The lawsuit was filed Thursday in Baltimore, weeks after St. Joseph Medical Center sent letters to 369 patients notifying them that they may have undergone unnecessary heart surgery to implant coronary stents for clogged arteries that they did not need. All of the cases involve one physician, Dr. Mark Midei, who was named as a defendant together with St. Joseph Medical Center in the class-action suit.
Former St. Joseph stent patients have recently discovered that Dr. Midei told them that they had substantial artery blockages, when they may have only had minimal blockages that did not require stent placement. The discrepancies were discovered when St. Joseph called in other coronary experts to examine the patients’ catheterization films.
The St. Joseph Medical Center class action suit seeks to force the hospital to pay for a review of patient records and to impose certain requirements on the hospital before they can perform stent procedures. However, many lawyers pursuing St. Joseph stent lawsuits indicate that individuals treated by Dr.

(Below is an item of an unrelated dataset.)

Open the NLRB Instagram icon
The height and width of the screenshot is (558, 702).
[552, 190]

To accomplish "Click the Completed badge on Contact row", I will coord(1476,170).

Midei may be in a better position to investigate their claim and obtain more complete compensation for their damages by pursuing an individual claim.
The first individual lawsuit against St. Joseph over unneeded stents by Dr Midei was filed last week, alleging that the hospital knew the doctor was fraudulently or negligently telling patients that they needed the stent procedures that were not medically necessary and failed to take steps to stop it.
Cardiac catheterization procedures with stent placement, which cost about $10,000.00, are designed to keep open significantly blocked arteries. Typically it is only considered necessary for a stent to be implanted when an artery is at least 70% blocked, with anything under 50% considered “insignificant” and treatable without a stent. Some patients were exposed to the risks associated with stent placement by Dr. Midei when they had blockages as low as 10%.
Dr. Mark Midei headed up the cardiac catheterization unit at St. Joseph Medical Center in Baltimore County until he was stripped of his position and privileges at the hospital last summer amid a federal investigation involving cardiac stent procedures performed at the Towson, Maryland hospital.